作業項目 A: 正規表現に関する抜粋において、最初の例でパターンの空白を無視するために使用されているオプションは何ですか。
作業項目 B: 正規表現に関する抜粋にある「このオプションを有効にすると、多くの場合、解析や理解が困難な正規表現を簡略化できます。」という一文を英語に翻訳してください。
作業項目 C: 正規表現に関する抜粋のうち、「次の例では、(?x) インラ」から「In Regex.Matches(input, pattern)」までを、両端の語句も含めて正確に書き写してください。

読解用抜粋:
──────────

このオプションを有効にすると、多くの場合、解析や理解が困難な正規表現を簡略化できます。正規表現が読みやすくなり、説明も記述できます。

次の例では、正規表現パターンを定義しています。

\b $? ( (?>\w+) ,? \s? )+ [\.!?] $? # Matches an entire sentence.

このパターンは、「明示的なキャプチャのみ」セクションで定義したパターンと似ています。ただし、RegexOptions.IgnorePatternWhitespace オプションを使用して、パターンの空白を無視している点が異なります。

Imports System.Text.RegularExpressions

Module Example
   Public Sub Main()
      Dim input As String = "This is the first sentence. Is it the beginning " + _
                            "of a literary masterpiece? I think not. Instead, " + _
                            "it is a nonsensical paragraph."
      Dim pattern As String = "\b \(? ( (?>\w+) ,?\s? )+  [\.!?] \)? # Matches an entire sentence."

      For Each match As Match In Regex.Matches(input, pattern, RegexOptions.IgnorePatternWhitespace)
         Console.WriteLine(match.Value)
      Next
   End Sub
End Module
' The example displays the following output:
'       This is the first sentence.
'       Is it the beginning of a literary masterpiece?
'       I think not.
'       Instead, it is a nonsensical paragraph.

using System;
using System.Text.RegularExpressions;

public class Example
{
   public static void Main()
   {
      string input = "This is the first sentence. Is it the beginning " + 
                     "of a literary masterpiece? I think not. Instead, " + 
                     "it is a nonsensical paragraph.";
      string pattern = @"\b\(?((?>\w+),?\s?)+[\.!?]\)?";

      foreach (Match match in Regex.Matches(input, pattern, RegexOptions.IgnorePatternWhitespace))
         Console.WriteLine(match.Value);
   }
}
// The example displays the following output:
//       This is the first sentence.
//       Is it the beginning of a literary masterpiece?
//       I think not.
//       Instead, it is a nonsensical paragraph.

次の例では、(?x) インラインオプションを使用して、パターンの空白を無視しています。

Imports System.Text.RegularExpressions

Module Example
   Public Sub Main()
      Dim input As String = "This is the first sentence. Is it the beginning " + _
                            "of a literary masterpiece? I think not. Instead, " + _
                            "it is a nonsensical paragraph."
      Dim pattern As String = "(?x)\b \(? ( (?>\w+) ,?\s? )+  [\.!?] \)? # Matches an entire sentence."

      For Each match As Match In Regex.Matches(input, pattern)
         Console.WriteLine(match.Value)

──────────

データ抜粋:
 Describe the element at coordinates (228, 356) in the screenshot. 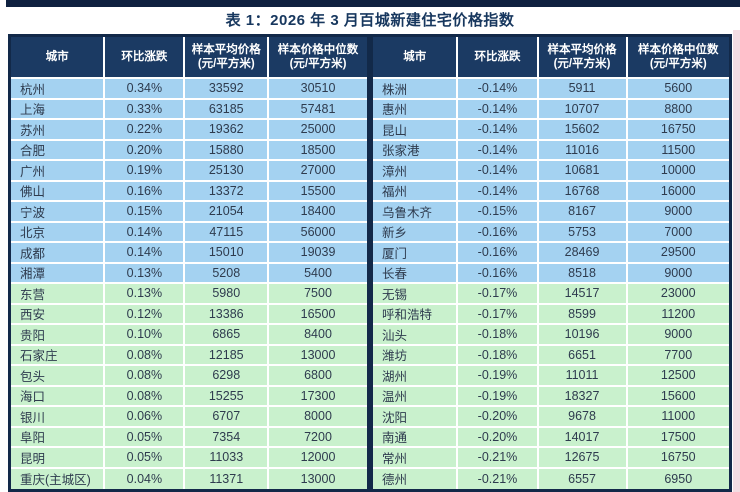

──────────

解答例 A: RegexOptions.IgnorePatternWhitespace オプションです。

解答例 B: Enabling this option often makes it possible to simplify regular expressions that are difficult to parse and understand.

解答例 C:
次の例では、(?x) インラインオプションを使用して、パターンの空白を無視しています。

Imports System.Text.RegularExpressions

Module Example
   Public Sub Main()
      Dim input As String = "This is the first sentence. Is it the beginning " + _
                            "of a literary masterpiece? I think not. Instead, " + _
                            "it is a nonsensical paragraph."
      Dim pattern As String = "(?x)\b \(? ( (?>\w+) ,?\s? )+  [\.!?] \)? # Matches an entire sentence."

      For Each match As Match In Regex.Matches(input, pattern)